We almost always find something paradoxical, even contradictory, in human behaviour. Cultural phenomena are not always the product of so-called common sense, since very often the things that happen do not come directly out of the social contract or our agreement of what we believe to be rational or normal. This may be the first feeling that seeing human towers inspires in us.
Looking for the reasons behind symbolic issues prompts us to go far beyond, for example, what is logical and material and to delve into visceralities and emotions that involve identity and all communal things. This is the case of human towers.
From the very first moment we see human towers, we question the phenomenon of bodies adopting the form of a tower, which makes no sense if we try to explain it from the logic of what we have referred to as the survival instinct ever since the origins of human history. Do these towers endanger the lives of people and small children with scant respect for the primitive instinct of staying alive?
The gralles start to play and a mass of people begin to climb, a tangle of arms and legs, a pile of bodies with no apparent logic or structure. Discerning the architecture and order of a human tower is by no means easy for the neophyte.
At first glance, tower building may recall the images of exotic and far-flung tribes who shin up palm trees with skill and dexterity, in what seems to be an almost natural activity, albeit complex. What is most surprising is that there is no specific purpose. If the purpose of shinning up palm trees is to collect coconuts for food, an instinctive action, what purpose do these people have? How can they justify climbing up the tower if by so doing they put their lives at risk?
Identity versus survival: shirts and identification
This is the first paradox. The object or the purpose cannot be explained in terms of simple physical exercise, or material gain, since the tower builders do not get paid for what they do (in money or in kind). Marvin Harris, a material anthropologist, would have tried to find what reward encouraged this closely knit group to make their children climb to the highest point of the tower. However, this reward is far from material.
The shirts represent each of the teams and provide the first clues, because the colours in themselves are a symbolic element that identifies the group, the community. In the chapter "Who needs identity?" of his book Qüestions d'identitat cultural, Stuart Hall argues that humans need to identify with something. He deconstructs the idea of an integral, original and unified identity. This would explain why an aspect of identity can even go against the idea of survival, a supposed universal human sentiment. Is it a paradox between the need for identity as identification and the need to survive?

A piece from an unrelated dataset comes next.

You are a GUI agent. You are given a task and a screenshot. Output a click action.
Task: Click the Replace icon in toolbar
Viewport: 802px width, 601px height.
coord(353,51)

What human tower building gives to those who practice it is a strong sense of belonging that constructs not only collective identities but also a subjective, individual identity. We cannot engage here in a debate on how the subject is constructed, but we can recognize the maxim of identity as the fundamental driving force of communal actions, almost as a total social fact. To identify oneself as a tower builder belonging to a particular team is a collective and community support to one's own individual identity. In fact, some people introduce themselves to others at social events as tower builders, above and beyond their other assigned social roles such as mother, father, artist, teacher, athlete, woman.
Is it possible to use a shirt to explain the paradox between survival and identity? The answer to this question is a complex one, but we enter the world of metaphors and we explore the world of tower building from another paradigm that enables us to break away from socially expected human behaviour. Identity may give us greater insight into the phenomenon.